▶ [DOCUMENT PASSAGE]
= = = =
"Bob Bob" wrote in message
...
Hi all.

No doubt I could get this reading lots and lots of text books. It might
however be interesting to air a discussion on it..

Have been reading the free space pathloss formula from the ARRL antenna
handbook;

Loss in dB = K + 20logf + 20logD

Where f is the freq in GHz and D is the distance in miles

K is a constant of around 96.6dB

I have known about a "fixed K" loss in an antenna system for ages. It even
made mention I think in this NG recently when talking about a passive
repeater system. From my own exposure to path modelling (EDX/Pathloss etc)
I noted a very high dB loss per distance rate in the first (say) 100
wavelengths when looking at graphs of same. (I wasnt doing the actual job,
just providing data to the engineer to compare measured with predicted.
Fascinating stuff!)

What I wonder is where roughly does the 96dB odd "come from". More
interestingly can it be reduced by any appreciable amount. Is it maybe a
antenna to "air" coupling loss, maybe even that a RX antenna cant possibly
extract all of the energy from the wave as it goes past. I would
appreciate any input on this.

My initial forays (as a young ham) into LOS paths went through the
isotropic/point source radiators and looking at the surface area of the
covered "sphere" containing all of the radiated power idea. Then the RX
antenna "aperture" area was used to calculate the actual received power.
Needless to say it never met the actual measured values!

Cheers Bob VK2YQA (in W5)

Take the ratio of the destination antenna aperture (0.13*lambda^2 for a half
wave dipole), to the surface area of a sphere, of a radius equal to the
distance between the source and destination antennas (i.e. Pr/Pt). The
assumption is that the source is isotropic. Massaging the above expression
will produce a constant and the sum of two logs.

Regards,

Frank
= = = =
▶ [RECORDS PROVIDED]
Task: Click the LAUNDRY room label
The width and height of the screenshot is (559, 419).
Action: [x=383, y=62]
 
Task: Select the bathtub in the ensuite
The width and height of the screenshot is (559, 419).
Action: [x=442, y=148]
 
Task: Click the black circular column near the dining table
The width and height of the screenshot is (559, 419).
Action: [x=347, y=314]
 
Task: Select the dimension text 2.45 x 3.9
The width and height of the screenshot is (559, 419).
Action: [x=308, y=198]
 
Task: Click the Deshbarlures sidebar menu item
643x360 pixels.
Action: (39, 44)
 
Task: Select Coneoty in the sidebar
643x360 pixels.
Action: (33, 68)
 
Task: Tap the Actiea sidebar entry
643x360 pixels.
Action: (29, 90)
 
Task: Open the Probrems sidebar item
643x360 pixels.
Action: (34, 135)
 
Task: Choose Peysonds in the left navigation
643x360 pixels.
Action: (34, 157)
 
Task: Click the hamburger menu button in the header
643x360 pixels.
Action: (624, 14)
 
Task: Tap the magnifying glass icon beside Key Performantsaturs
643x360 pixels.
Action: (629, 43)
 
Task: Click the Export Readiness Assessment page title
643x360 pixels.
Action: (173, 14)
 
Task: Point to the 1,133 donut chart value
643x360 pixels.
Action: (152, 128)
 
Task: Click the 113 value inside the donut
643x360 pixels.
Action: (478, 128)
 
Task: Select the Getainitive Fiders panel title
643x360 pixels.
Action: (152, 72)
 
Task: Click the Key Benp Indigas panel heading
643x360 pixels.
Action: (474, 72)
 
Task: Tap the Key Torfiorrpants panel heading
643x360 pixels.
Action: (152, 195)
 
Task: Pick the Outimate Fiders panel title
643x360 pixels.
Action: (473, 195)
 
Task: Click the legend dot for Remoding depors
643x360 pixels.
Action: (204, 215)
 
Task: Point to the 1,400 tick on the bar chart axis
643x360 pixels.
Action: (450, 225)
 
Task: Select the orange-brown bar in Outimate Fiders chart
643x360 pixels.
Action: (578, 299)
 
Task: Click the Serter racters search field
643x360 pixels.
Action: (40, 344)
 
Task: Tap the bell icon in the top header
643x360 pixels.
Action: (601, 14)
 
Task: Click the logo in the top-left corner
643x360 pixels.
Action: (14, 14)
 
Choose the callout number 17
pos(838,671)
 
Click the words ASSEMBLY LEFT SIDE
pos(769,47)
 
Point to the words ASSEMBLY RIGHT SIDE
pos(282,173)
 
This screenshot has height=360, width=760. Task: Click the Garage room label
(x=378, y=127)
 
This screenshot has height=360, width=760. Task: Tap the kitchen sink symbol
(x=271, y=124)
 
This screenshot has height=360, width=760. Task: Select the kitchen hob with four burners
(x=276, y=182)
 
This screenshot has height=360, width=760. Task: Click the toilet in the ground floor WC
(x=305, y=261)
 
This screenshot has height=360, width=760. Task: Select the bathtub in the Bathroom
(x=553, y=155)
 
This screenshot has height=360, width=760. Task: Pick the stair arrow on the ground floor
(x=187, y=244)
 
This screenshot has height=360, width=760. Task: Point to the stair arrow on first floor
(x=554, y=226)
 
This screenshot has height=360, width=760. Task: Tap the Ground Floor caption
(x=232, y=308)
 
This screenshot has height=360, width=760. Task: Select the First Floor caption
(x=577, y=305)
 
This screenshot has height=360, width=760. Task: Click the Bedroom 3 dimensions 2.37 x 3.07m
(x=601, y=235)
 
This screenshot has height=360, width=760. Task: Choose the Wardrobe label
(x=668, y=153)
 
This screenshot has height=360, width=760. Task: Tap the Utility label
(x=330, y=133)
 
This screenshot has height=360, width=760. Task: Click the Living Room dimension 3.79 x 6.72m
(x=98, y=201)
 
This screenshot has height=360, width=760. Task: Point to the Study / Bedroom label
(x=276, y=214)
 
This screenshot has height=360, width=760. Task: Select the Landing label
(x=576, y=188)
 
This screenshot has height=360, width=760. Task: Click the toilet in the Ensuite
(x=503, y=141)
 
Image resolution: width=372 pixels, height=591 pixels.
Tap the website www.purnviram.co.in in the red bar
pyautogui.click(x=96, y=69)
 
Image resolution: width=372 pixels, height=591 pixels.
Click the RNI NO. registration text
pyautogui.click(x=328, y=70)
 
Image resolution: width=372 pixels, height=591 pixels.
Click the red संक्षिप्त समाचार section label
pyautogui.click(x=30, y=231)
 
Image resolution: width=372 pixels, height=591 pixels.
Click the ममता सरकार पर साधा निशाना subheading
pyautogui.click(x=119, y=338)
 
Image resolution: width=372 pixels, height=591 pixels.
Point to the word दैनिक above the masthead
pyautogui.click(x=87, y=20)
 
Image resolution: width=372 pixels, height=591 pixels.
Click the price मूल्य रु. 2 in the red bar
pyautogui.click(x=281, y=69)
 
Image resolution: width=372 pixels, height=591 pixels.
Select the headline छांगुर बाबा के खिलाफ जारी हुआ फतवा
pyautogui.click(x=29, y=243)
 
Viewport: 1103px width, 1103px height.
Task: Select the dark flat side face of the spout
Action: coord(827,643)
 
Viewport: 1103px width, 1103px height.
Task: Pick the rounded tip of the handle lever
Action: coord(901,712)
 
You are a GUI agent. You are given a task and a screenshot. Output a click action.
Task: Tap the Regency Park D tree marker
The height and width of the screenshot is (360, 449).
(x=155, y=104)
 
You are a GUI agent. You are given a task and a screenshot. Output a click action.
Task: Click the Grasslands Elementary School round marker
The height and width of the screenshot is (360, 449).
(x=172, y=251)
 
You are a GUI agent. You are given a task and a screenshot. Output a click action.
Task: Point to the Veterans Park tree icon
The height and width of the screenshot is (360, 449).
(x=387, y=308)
= = = =
▶ [EXERCISE 1]
Write out the part of the path loss thread starting with "I noted a very" and going on through "Fascinating stuff!)".
▶ [EXERCISE 2]
Give again the lines of the records starting with the line containing "Task: Click the logo in the top-left corner" and going on through the line containing "(x=378, y=127)".

▶ [CORRECT OUTPUT 1]
I noted a very high dB loss per distance rate in the first (say) 100
wavelengths when looking at graphs of same. (I wasnt doing the actual job,
just providing data to the engineer to compare measured with predicted.
Fascinating stuff!)

▶ [CORRECT OUTPUT 2]
Task: Click the logo in the top-left corner
643x360 pixels.
Action: (14, 14)
 
Choose the callout number 17
pos(838,671)
 
Click the words ASSEMBLY LEFT SIDE
pos(769,47)
 
Point to the words ASSEMBLY RIGHT SIDE
pos(282,173)
 
This screenshot has height=360, width=760. Task: Click the Garage room label
(x=378, y=127)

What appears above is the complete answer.